[Data entries]

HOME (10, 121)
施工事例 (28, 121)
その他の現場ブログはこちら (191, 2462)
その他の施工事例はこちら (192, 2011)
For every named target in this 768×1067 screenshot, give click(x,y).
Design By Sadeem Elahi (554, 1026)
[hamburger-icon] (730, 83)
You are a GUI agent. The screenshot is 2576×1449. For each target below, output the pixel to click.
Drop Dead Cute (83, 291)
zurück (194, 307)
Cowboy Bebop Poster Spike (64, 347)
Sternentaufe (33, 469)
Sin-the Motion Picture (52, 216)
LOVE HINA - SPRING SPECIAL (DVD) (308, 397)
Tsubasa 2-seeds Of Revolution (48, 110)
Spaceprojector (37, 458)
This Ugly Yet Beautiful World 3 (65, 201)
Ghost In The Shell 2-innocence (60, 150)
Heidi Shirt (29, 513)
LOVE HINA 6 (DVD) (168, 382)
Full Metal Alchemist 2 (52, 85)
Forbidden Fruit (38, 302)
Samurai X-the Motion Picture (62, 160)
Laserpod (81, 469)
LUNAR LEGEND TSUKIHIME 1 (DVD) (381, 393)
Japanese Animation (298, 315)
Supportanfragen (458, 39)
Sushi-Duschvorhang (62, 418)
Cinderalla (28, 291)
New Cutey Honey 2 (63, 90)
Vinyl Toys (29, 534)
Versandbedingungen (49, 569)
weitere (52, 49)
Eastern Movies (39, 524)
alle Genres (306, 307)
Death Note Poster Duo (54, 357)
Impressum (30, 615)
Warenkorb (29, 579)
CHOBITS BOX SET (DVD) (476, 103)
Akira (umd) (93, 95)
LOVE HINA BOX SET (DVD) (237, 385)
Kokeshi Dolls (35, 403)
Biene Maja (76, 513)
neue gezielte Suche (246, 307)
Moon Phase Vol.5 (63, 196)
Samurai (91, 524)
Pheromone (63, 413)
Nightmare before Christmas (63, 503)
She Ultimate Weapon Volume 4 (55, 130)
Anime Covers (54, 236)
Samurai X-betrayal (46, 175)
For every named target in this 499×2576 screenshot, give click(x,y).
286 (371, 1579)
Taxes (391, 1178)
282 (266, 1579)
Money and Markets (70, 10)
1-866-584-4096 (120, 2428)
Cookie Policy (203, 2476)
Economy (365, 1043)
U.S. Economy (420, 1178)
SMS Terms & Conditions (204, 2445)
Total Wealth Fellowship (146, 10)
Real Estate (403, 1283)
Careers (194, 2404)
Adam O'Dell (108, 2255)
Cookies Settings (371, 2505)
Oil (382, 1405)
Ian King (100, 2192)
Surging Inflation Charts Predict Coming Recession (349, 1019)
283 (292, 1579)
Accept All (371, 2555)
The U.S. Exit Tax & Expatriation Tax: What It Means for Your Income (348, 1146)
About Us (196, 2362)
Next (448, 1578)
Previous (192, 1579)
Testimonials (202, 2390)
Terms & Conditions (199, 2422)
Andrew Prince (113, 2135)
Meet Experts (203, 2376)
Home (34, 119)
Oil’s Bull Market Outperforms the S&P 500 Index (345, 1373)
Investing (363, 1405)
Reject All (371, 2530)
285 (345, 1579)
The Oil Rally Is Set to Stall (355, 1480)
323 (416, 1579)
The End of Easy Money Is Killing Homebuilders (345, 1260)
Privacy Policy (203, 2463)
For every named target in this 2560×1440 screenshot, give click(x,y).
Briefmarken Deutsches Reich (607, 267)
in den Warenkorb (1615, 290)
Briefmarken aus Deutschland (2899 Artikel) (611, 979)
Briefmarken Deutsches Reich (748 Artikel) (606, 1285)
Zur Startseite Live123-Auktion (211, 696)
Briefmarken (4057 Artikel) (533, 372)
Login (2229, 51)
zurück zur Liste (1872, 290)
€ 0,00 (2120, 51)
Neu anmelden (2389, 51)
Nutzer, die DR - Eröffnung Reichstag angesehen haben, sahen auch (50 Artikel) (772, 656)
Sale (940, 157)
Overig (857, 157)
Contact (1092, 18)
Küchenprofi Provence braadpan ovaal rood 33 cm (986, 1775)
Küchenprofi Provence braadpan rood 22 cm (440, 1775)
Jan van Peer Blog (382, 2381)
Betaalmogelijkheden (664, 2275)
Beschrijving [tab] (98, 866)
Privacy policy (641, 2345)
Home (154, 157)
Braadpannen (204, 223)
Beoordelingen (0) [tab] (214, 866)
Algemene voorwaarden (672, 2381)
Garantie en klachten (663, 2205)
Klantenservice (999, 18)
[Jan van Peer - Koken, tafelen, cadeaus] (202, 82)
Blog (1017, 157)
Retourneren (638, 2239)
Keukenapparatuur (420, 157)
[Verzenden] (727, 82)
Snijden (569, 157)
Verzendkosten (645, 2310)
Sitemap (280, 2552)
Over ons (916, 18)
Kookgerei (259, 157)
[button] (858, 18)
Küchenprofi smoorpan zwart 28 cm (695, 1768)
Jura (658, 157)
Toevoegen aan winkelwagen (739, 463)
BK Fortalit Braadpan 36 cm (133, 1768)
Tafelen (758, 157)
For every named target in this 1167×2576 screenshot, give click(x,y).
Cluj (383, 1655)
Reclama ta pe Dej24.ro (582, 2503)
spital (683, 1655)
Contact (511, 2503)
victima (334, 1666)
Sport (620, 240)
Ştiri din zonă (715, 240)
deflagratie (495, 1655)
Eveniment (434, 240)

■ **What you should do**: Exactly how many lines of the records hold "HINA"? Give the number without any words.

■ **Task result**: 3